Vent’anni di «Titanic»: un mondo in buona parte scomparso

Il 16 gennaio del 1998 – esattamente vent’anni fa – usciva nelle sale cinematografiche italiane «Titanic», colossal culto della cinematografia mondiale.

I numeri dell’opera – secondo maggiore incasso nella storia del cinema mondiale e ben quattordici candidature e undici vittorie agli Oscar 1998 – ben tradiscono l’unicità di questa pellicola, che deve il suo straordinario successo al magistrale nonché perfetto intreccio tra la storia di una tragedia collettiva e le storie dei suoi protagonisti, intrise d’amore, dignità e sacrificio.
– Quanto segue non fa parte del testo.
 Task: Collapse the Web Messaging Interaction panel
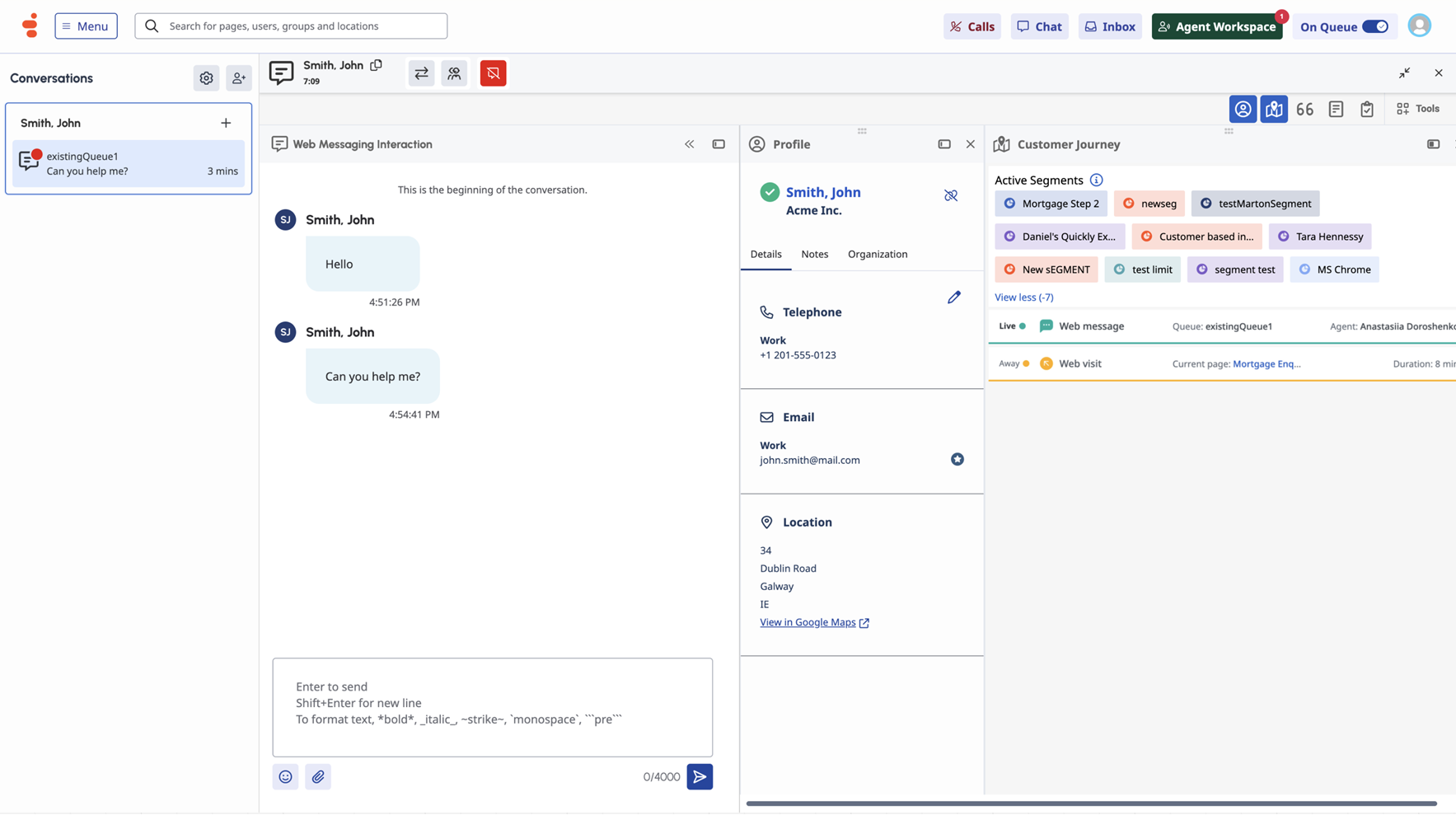(689, 144)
Tra queste ultime, la storia delle storie è quella di Jack e Rose, che dopo vent’anni commuove ancora.

Anzi, commuove forse più di allora, perché rappresenta una concezione dell’amore quale sacrificio di sé per l’altro sempre più desueta.

Oggi l’affondamento del Titanic ben rappresenta la graduale ma (ci auguriamo non) inesorabile scomparsa di un mondo che non si distingueva soltanto per una concezione più autentica e nobile dei sentimenti ma che faceva della dignità, della galanteria e della serietà i suoi più solidi pilastri.

Ecco secondo noi qual è la ragione del fascino che ancor oggi esercita questa pellicola: quel mondo è in buona parte affondato col Titanic, e realizzare una simile delusione ci fa venire il groppo in gola; ma quel finale, tanto struggente quanto spiazzante, ci fa riscoprire la bellezza di quei sentimenti e, almeno per un po’, ci fa tornare desiderosi e disponibili ad amare incondizionatamente, contro tutto e tutti se necessario, e ci ricorda che l’ignoto fa meno paura se lo si affronta insieme.